Wednesday, September 5, 2012

That Is, Indeed, Bonkers

In the hierarchy of Disney weekday afternoon cartoons that we 80s children grew up watching, DuckTales occupies the top spot. It’s the web-footed king, and this is undebatable.

Below that, you may find Darkwing Duck and Chip ’n’ Dale: Rescue Rangers, and below those are TaleSpin, Goof Troop and Gummi Bears. And then there’s Bonkers, a strange cartoon starring no established Disney characters and airing late in the lives of the original DuckTales crowd, thus preventing us from wholeheartedly embracing it the way our younger selves might have.

(A bouncing-here-and-there-and-everywhere aside: People my age tend to love Gummi Bears, but if most went back and watched it now, we’d see that it’s more on par with Snorks and Pound Puppies than it is with the rest of the Disney Afternoon programming block. I mean, really: It was a show inspired by candy. That’s more of a stretch, plotwise, than Battleship.)

But this is about Bonkers. I never liked Bonkers. Even as a kid, I thought it was grating, and the theme song may quickly lead you to the same conclusion.

That doesn’t mean there aren’t a few bits here. First, even though it came out six years later, Bonkers was very obviously inspired by Who Framed Roger Rabbit?, what with Los Angeles crime being committed and investigated by humans and the cartoons who live alongside humans. (On Bonkers, the humans themselves were animated, so the distinction wasn’t so clear. But still.) Even beyond that, it was a very meta show. We’re told, that this cartoon bobcat joins the police as a result of the end of his career as an animated star. And though the show was conceived of as being about an out-of-work cartoon actor, Disney purportedly went back and filmed Bonkers shorts showing his “acting days” in retroactive promotion of the show.

For example, I remember watching 3 Ninjas in theaters, seeing this Bonkers cartoon beforehand and thinking “Wait, who the hell is this guy?”

He wasn’t anyone. He hadn’t become a thing yet. And he basically never would, despite Disney’s best efforts. But eventually he’d resort to being a cop on an afternoon cartoon show.

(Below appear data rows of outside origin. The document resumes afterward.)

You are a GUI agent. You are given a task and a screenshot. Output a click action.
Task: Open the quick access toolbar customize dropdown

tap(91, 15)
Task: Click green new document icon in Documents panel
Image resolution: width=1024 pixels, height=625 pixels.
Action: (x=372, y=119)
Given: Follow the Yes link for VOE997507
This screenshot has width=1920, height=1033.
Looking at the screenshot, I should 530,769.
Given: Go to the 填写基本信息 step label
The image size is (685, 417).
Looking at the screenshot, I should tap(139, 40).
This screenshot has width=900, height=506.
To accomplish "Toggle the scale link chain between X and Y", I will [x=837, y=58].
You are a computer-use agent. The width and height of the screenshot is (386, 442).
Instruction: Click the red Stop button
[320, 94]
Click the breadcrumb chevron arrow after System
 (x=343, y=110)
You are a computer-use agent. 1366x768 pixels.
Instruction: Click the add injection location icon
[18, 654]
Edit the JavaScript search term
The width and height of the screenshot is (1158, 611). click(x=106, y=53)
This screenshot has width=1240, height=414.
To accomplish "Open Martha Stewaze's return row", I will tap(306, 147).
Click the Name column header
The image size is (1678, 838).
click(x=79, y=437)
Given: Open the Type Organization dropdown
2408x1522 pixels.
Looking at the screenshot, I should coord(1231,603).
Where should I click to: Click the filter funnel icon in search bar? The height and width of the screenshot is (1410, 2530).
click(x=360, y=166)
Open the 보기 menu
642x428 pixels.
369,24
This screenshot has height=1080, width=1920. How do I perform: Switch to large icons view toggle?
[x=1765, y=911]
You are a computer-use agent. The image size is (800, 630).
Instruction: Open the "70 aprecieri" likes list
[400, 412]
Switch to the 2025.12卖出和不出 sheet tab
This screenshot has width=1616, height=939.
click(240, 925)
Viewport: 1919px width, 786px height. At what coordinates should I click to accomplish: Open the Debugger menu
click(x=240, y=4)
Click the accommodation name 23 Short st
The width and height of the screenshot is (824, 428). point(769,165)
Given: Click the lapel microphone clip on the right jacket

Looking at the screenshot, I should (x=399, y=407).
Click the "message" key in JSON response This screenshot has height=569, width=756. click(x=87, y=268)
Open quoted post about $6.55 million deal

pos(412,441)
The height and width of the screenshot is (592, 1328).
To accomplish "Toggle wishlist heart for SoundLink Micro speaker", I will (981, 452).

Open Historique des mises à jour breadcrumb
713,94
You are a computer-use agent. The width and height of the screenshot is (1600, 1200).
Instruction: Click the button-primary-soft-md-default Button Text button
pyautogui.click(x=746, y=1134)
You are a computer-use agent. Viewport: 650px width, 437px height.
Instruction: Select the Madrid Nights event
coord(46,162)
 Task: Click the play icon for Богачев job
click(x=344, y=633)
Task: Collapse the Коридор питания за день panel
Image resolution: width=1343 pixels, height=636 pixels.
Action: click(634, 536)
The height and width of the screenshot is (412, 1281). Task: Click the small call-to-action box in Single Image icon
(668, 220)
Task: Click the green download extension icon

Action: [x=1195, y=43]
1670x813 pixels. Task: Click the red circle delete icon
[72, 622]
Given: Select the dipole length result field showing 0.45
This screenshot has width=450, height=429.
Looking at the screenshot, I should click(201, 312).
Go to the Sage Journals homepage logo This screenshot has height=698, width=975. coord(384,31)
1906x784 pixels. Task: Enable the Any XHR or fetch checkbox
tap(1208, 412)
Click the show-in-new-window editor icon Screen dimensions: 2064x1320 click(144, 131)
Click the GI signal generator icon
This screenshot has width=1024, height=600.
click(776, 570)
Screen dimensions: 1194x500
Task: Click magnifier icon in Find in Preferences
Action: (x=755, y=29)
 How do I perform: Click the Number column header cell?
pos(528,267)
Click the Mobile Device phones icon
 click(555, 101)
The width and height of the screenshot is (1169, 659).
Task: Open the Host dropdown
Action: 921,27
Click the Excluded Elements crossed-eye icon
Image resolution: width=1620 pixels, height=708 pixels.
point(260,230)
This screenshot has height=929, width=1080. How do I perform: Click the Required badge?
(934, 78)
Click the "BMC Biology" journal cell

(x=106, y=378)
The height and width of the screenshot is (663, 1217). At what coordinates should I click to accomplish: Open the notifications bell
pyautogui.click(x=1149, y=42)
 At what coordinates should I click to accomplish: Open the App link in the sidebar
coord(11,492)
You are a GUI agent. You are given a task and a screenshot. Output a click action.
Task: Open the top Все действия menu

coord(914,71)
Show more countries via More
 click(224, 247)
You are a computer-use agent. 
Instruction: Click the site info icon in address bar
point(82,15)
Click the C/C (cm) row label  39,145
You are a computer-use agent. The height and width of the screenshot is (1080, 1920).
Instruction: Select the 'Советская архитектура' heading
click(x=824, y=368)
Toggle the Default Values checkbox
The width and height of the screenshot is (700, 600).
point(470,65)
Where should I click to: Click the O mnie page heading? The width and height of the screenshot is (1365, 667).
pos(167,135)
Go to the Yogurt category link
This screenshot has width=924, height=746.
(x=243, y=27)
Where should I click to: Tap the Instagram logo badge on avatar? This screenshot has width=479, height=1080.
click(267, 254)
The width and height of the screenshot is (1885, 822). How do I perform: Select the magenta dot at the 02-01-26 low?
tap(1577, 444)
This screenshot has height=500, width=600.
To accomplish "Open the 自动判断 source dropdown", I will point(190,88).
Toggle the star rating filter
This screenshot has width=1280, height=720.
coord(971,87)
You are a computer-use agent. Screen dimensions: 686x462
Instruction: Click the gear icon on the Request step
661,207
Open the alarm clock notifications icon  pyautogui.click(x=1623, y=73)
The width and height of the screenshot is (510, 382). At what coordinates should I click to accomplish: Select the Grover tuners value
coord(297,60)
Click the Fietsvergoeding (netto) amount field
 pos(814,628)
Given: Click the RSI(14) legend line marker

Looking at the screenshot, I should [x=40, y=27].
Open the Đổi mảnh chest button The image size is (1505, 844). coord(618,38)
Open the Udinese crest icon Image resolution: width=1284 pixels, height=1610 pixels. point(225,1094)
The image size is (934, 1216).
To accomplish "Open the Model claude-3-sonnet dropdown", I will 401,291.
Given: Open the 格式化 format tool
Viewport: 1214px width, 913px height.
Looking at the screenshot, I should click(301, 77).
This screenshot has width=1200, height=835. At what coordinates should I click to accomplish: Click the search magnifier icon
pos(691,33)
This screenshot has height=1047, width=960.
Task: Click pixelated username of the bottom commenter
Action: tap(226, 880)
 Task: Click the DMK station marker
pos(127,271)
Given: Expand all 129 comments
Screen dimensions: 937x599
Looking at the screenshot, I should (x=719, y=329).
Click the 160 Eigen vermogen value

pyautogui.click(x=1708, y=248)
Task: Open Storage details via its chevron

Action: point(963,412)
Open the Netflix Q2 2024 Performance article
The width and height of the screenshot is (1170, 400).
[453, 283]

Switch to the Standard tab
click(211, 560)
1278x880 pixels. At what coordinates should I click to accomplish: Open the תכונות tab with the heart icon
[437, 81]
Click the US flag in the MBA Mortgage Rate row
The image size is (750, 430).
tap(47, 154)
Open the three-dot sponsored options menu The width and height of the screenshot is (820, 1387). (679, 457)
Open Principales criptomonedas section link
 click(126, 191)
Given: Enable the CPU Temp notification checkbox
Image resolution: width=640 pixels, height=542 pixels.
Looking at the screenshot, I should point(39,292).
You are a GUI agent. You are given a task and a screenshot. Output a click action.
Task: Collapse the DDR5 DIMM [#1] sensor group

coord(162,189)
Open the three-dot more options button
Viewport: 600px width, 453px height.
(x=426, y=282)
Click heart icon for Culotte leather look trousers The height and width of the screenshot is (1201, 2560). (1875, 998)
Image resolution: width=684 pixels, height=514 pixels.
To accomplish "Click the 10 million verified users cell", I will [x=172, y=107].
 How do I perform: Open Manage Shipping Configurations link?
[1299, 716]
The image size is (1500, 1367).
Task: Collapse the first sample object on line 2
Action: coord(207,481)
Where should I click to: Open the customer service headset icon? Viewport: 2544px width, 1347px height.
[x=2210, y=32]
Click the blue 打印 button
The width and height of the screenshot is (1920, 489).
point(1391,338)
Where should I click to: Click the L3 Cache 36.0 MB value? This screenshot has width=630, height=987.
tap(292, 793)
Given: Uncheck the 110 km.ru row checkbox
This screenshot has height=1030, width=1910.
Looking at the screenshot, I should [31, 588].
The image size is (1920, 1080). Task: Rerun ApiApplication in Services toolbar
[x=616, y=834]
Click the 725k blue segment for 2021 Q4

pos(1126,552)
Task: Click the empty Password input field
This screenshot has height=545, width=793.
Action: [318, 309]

If you’re talking about Bonkers in the scope of TV and cartoons, however, the thing that most bears mentioning is this: It seeminlgly got retooled, mid-series run. Much like a sitcom that revolves around a successful lead character but whose supporting cast gets cut — Dawnn Lewis, you were the best thing about Hanging’ With Mr. Cooper!Bonkers lost its entire supporting cast, even though it’s a cartoon and therefore would have been more accommodating to tweaking and refocusing than a live-action show would have. But yeah, halfway through the series, Bonkers’s slovenly, Sipowicz-y partner, Lucky Piquel, joins the FBI and leaves the show, and when he goes to Quantico he takes not only his wife and daughter but also most of Bonkers’s cartoon friends. Then for the remainder of the episodes, Bonkers is partnered with an attractive female cop, Miranda, and his supporting cast consists of the characters who appeared in his original animated shorts.

I’d always wondered what prompted a cartoon show to “recast” all its entire supporting players. This week, I found out.

As this blog illustrates with the above clipping, Lucky Piquel wasn’t the original partner featured in the show’s concept art; Miranda was. According to the [citation needed]-plagued story being spun on Wikipedia, Miranda showed up late in the series because when the original Bonkers episodes were finished, higher-ups at Disney didn’t think it worked and ultimately called a new creative team in to fix it. Their solution was Lucky Piquel, and these episodes ended up comprising the “main” series, with the Miranda episodes getting tacked onto the end even though they were filmed first and even though the featured an older character model for Bonkers. In fact, according to Wikipedia, only nineteen of the Miranda episodes made it to air, meaning that someone somewhere is sitting on a whole stash of unaired Bonkers that no one wants to see.

In order to explain Lucky’s exit and Miranda’s entrance, a transition episode was filmed, but even that’s complicated and weird. It dealt with a firebomber, a post-Oklahoma City, post-9/11, Disney stopped airing the episode, so all seven of the kids who were trying to watch the series run of Bonkers, beginning to end, would have had no explanation for why the show’s cast would suddenly change from one episode to the next.

I mean, not that the actual explanation makes it all seem more logical.

Anyway, that, my friends, is why Bonkers is weird.

... Because the world needed to know, that’s why.